2. Fostering inauthentic partnerships
Brand partnerships, when done well, elevate everyone involved and create instant connection with your consumers, but it's a tricky business. You have to partner wisely. Consumers are savvy and quick to identify a brand partnership that seems to exist only for the hype.
In 2014, Lady Gaga performed on the Doritos Bold Stage at SXSW. Fans were encouraged to share videos of themselves doing #boldchallenges to win tickets to the show. On stage, Gaga never mentioned the sponsor’s name, let alone a hashtag. In fact, she passionately chided big business, telling the crowd that you don’t need corporations to be an artist. “I won’t play by your f*cking rules,” she screamed. Later Gaga pleaded with fans to put their phones down, which would of course prohibit them from tweeting #bold things. “When you leave the earth no one’s gonna care what you tweeted.” Ouch.
Instead: Do some market research about your consumers. Who are they? Where do they live? What music, shows, movies, or brands do they love? Ensure that if you partner with an artist or another brand, the two go together better than Doritos and Lady Gaga.
3. Falling into the auto-posting trap
All marketers are guilty of this. When we’re pressed for time, especially leading up to and during an event, auto-posting makes it quick and easy to post the same message across all of our social-media networks. This doesn't always work for two reasons:
1. Each social network serves its own unique purpose and attracts a unique audience. The same message usually doesn’t work on four or five different networks.
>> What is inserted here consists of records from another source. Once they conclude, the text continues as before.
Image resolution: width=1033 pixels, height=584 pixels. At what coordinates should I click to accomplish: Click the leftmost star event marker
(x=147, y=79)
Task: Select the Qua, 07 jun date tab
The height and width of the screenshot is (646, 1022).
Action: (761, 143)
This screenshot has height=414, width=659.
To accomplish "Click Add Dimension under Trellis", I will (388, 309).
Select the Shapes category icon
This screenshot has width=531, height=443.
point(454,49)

2. You need to be able to react and post on the fly during your event. Experiential marketing can often be a lesson in Murphy's Law, so it's important that your social messaging reflect what's actually happening on the ground, not what you planned to happen.
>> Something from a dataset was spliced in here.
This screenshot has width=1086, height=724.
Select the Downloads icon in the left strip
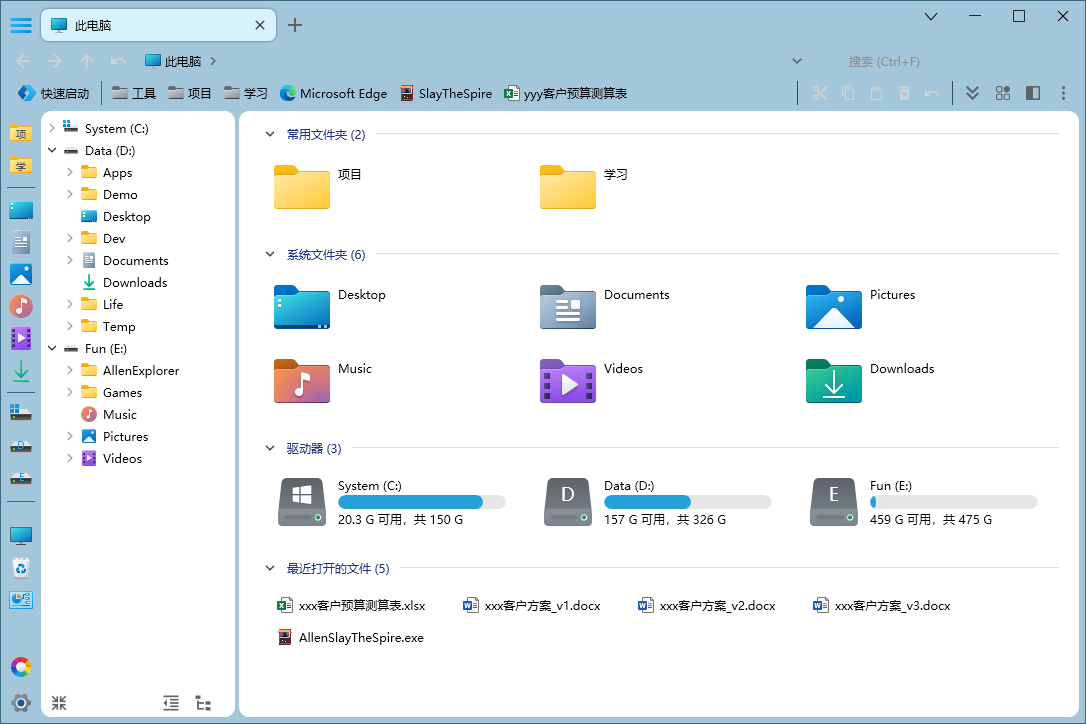point(21,370)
Instead: Auto-post with wiggle room. Go ahead and schedule pre-event announcements, contests, and hype posts. Even feel free to squeeze some in during your event that encourage attendees to share your hashtag or comment with their favorite element, but leave room during the biggest activations (such as a performance, unveiling, or surprise stunt) To keep your content relevant, tailor it specifically to the network you’re posting to.